財務省は8月末に来年度予算の概算要求を締め切った。一般会計総額は117兆円を超し、2年連続で過去最大となる。
110兆円を上回るのは4年連続だ。新型コロナウイルス禍で常態化した予算の水ぶくれが、抑制される兆しは今のところない。
来年度の予算編成は、これまでと大きく異なる環境下で進む。日銀が利上げを開始し「金利ある世界」が現実になっているからだ。
財務省は今回の概算要求で、元利払いにあてる国債費を29兆円弱と見積もった。過去最大だった24年度予算比で7.0%増える。日銀の利上げを受け、利払い費が大きく膨らむとみているためだ。

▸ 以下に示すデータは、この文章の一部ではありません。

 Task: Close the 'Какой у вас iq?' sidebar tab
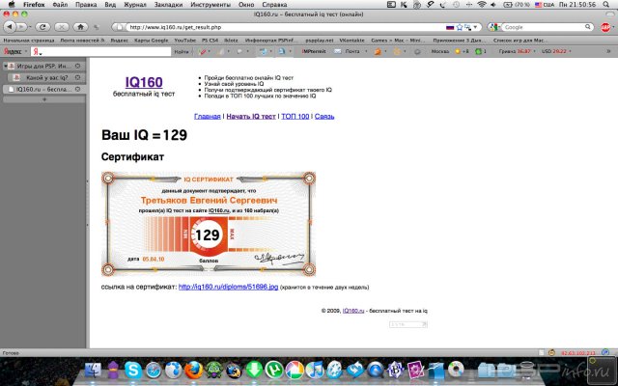tap(80, 77)
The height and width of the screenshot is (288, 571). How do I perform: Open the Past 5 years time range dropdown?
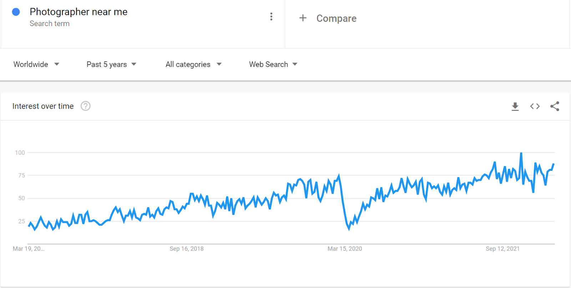[111, 64]
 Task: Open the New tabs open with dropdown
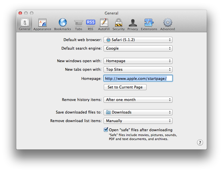point(138,69)
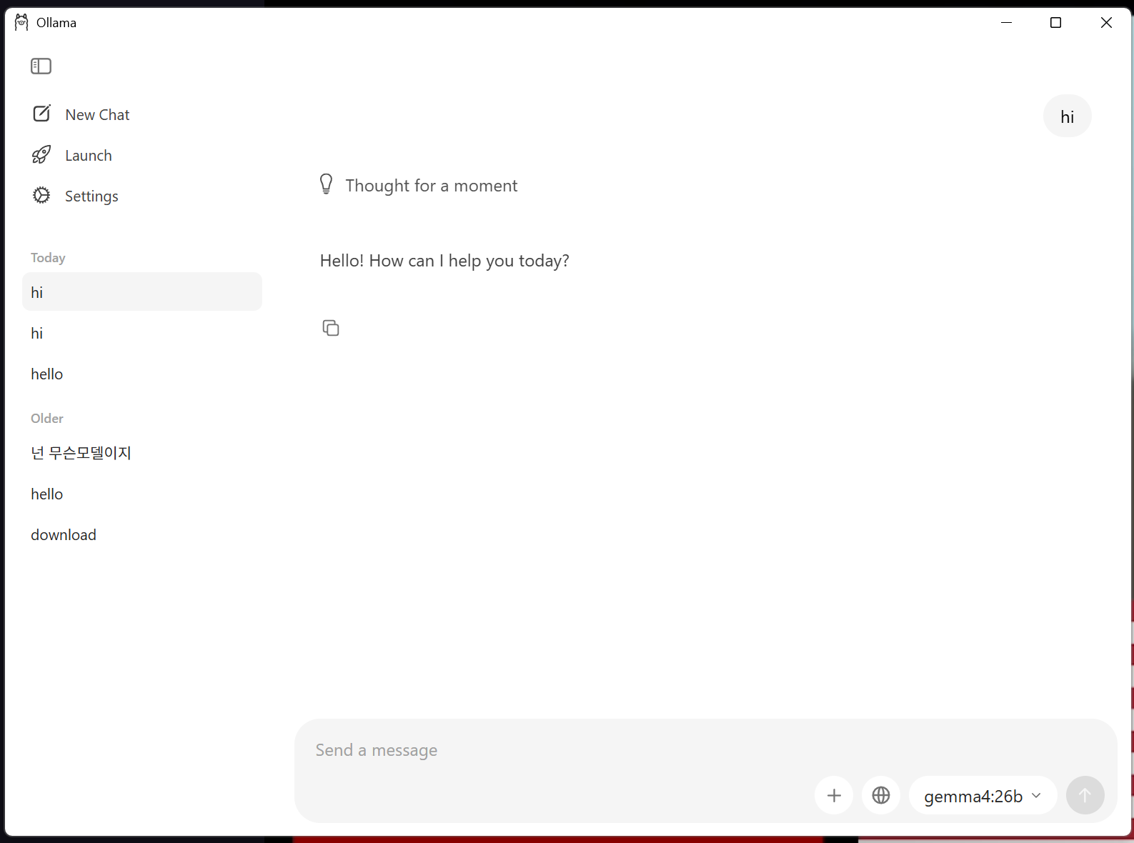Viewport: 1134px width, 843px height.
Task: Copy the assistant response with copy icon
Action: (x=330, y=328)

借金を返すのに必要なお金が増える一方、物価高もあって歳出を減らす余地は小さい。
防衛省は24年度予算比で7.4%増の8兆5千億円あまりを求めた。8兆円を超えるのは初めてだ。敵のミサイル発射拠点をたたく「反撃能力」の運用に使う衛星網の整備費などを計上した。

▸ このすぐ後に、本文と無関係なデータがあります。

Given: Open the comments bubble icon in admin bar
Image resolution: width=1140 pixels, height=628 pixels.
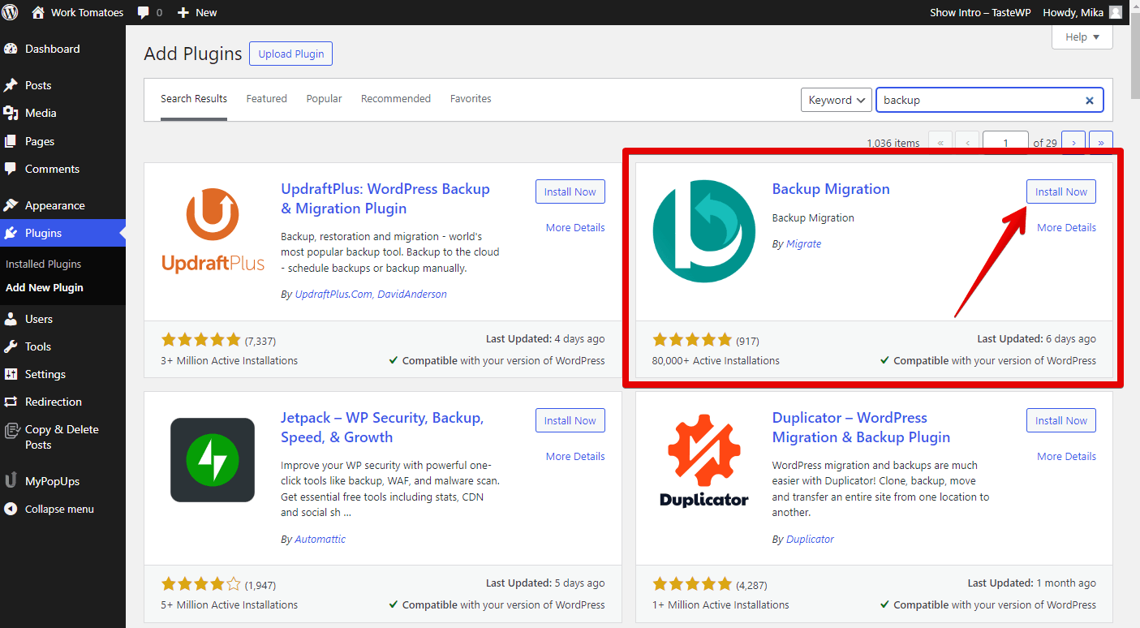Looking at the screenshot, I should (144, 12).
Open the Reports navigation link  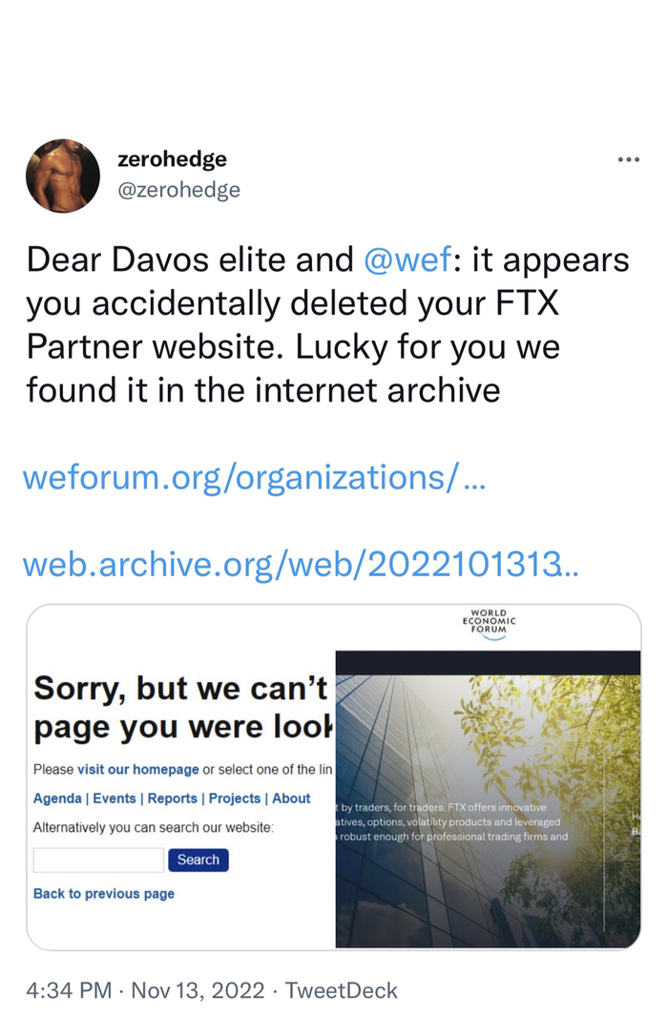(173, 798)
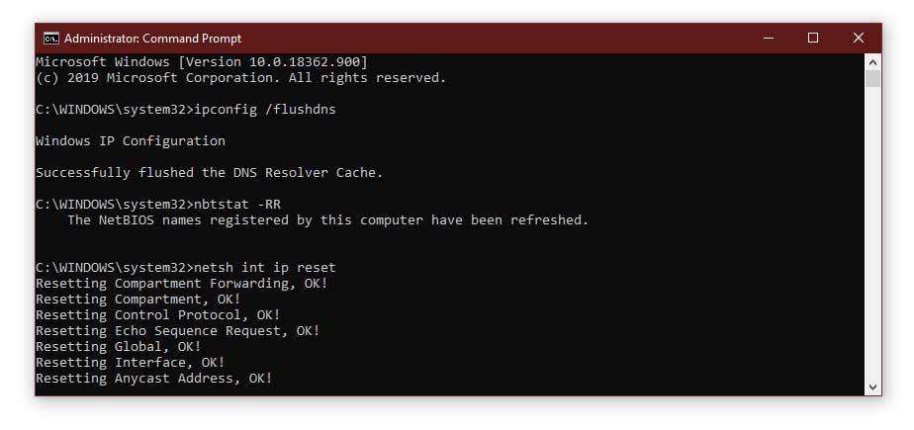The width and height of the screenshot is (914, 430).
Task: Click the empty scrollbar track below thumb
Action: point(872,233)
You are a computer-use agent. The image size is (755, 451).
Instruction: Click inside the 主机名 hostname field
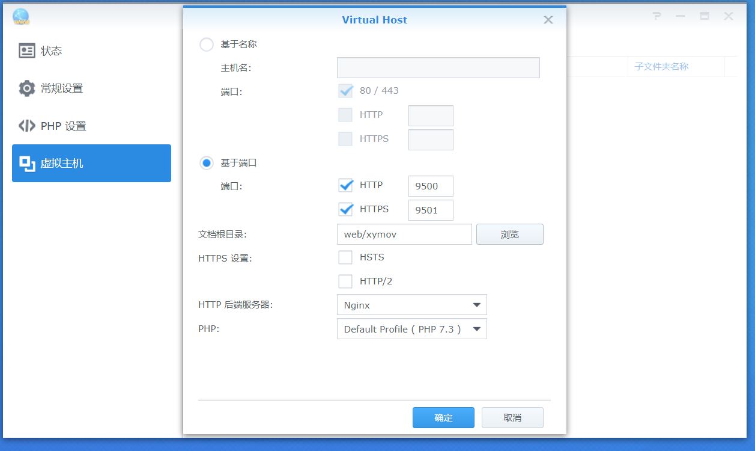tap(438, 67)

日本を取り巻く厳しい安全保障環境を考えれば、防衛力の増強に必要な予算を投じるのはやむを得ない。ただ、無駄な要求が本当にないかは徹底的に検証すべきだ。防衛省・自衛隊の不祥事が相次ぎ、国民が不信の目を向けているときだけになおさらだ。
厚生労働省の要求額も約34兆3千億円で、過去最大となった。高齢化に物価高が重なり、予算の膨張が止まらない。デジタル化で経費を抑えると同時に、医療制度などの改革で歳出を抜本的に減らす努力を怠ってはならない。
政府は今回の概算要求でも、各省庁が重要政策と位置づければ具体的な必要額を示さなくてよい「事項要求」を認めた。規律が働きにくく、要求額が青天井になりかねない仕組みだ。

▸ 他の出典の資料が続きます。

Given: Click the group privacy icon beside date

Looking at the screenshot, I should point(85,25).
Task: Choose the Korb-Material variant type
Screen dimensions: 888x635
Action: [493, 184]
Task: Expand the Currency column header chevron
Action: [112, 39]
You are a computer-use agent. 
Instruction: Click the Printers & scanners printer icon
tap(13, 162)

年末に向けた予算編成は無駄の多いバラマキ型の歳出を徹底的に絞り、半導体や脱炭素といった成長分野への「賢い支出」に振り向ける作業になる。政治のリーダーシップが何よりも重要だ。
財政の健全化と成長をどう両立させるのか。事実上、次の首相を決める場となる自民党総裁選で各候補に問いたい。